Would you recommend I just execute the readlink command on the relevant device paths to determine the driver? I am indeed using the Network Manager DBUS API. I would execute some command to identify which piece of hardware each wlan* interface name refers to. Once I have this understanding, I can associate the connections with the proper interface name.

You can use the Driver property of the Device interface instead of using the lower level tools: https://developer.gnome.org/NetworkManager/stable/gdbus-org.freedesktop.NetworkManager.Device.html#gdbus-property-org-freedesktop-NetworkManager-Device.Driver

You may retrieve the device list through the GetDevices method: https://developer.gnome.org/NetworkManager/stable/gdbus-org.freedesktop.NetworkManager.html#gdbus-method-org-freedesktop-NetworkManager.GetDevices

All that you need can be achieved only through the NetworkManager D-Bus API. Please let me know if you encounter any difficulties or have any questions regarding the API.

Nice - I’m very familiar with using the DBUS API for NM, so I should be good. Thanks for the insight!

I just wanted to update the thread with the final resolution. We ended up waiting until Balena supported udev rules and then implemented them accordingly. Since then, we’ve had no issues of this nature. The decision to wait for Balena came down to if we wanted to implement a “hacky” solution to solve the problem or just wait until a cleaner path became available. Our fix in the meantime was to just control the order of the devices being plugged in.
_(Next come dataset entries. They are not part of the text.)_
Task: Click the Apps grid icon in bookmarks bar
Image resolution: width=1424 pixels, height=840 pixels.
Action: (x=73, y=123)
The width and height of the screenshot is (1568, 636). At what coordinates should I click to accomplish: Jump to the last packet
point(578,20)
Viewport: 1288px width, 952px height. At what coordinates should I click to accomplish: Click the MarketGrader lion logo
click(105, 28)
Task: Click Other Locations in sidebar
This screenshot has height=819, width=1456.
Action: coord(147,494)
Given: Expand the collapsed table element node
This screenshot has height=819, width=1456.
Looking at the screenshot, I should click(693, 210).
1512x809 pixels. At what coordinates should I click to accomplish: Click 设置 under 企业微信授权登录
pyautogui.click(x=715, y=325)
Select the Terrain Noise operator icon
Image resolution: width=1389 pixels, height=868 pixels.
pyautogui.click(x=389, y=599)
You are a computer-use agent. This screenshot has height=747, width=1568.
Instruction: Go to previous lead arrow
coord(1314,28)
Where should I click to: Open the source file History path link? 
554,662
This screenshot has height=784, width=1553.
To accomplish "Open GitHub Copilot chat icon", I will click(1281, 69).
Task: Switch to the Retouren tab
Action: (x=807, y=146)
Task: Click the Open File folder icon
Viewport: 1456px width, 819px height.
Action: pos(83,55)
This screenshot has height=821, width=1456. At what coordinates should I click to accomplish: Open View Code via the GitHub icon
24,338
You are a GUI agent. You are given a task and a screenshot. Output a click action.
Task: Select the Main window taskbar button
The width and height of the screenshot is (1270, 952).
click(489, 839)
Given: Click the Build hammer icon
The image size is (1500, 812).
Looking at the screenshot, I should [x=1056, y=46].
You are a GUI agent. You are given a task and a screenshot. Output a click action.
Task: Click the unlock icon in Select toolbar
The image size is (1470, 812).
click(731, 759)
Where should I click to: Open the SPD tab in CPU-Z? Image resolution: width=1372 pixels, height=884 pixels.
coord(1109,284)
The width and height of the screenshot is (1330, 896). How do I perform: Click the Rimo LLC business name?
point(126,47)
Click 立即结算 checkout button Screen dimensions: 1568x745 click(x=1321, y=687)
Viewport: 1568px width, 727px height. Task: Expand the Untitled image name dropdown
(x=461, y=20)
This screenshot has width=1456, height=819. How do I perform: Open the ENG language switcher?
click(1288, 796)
We’d let the device boot and then after a few seconds plug in the USB adapters.

"SUBSYSTEMS==\"usb\", SUBSYSTEM==\"net\", ACTION==\"add\", ATTRS{removable}==\"removable\", ATTRS{manufacturer}==\"Realtek\", ATTRS{product}==\"802.11n NIC\", NAME=\"usb-wireless\"\n"

A similar rule was created for the “usb-ethernet” device.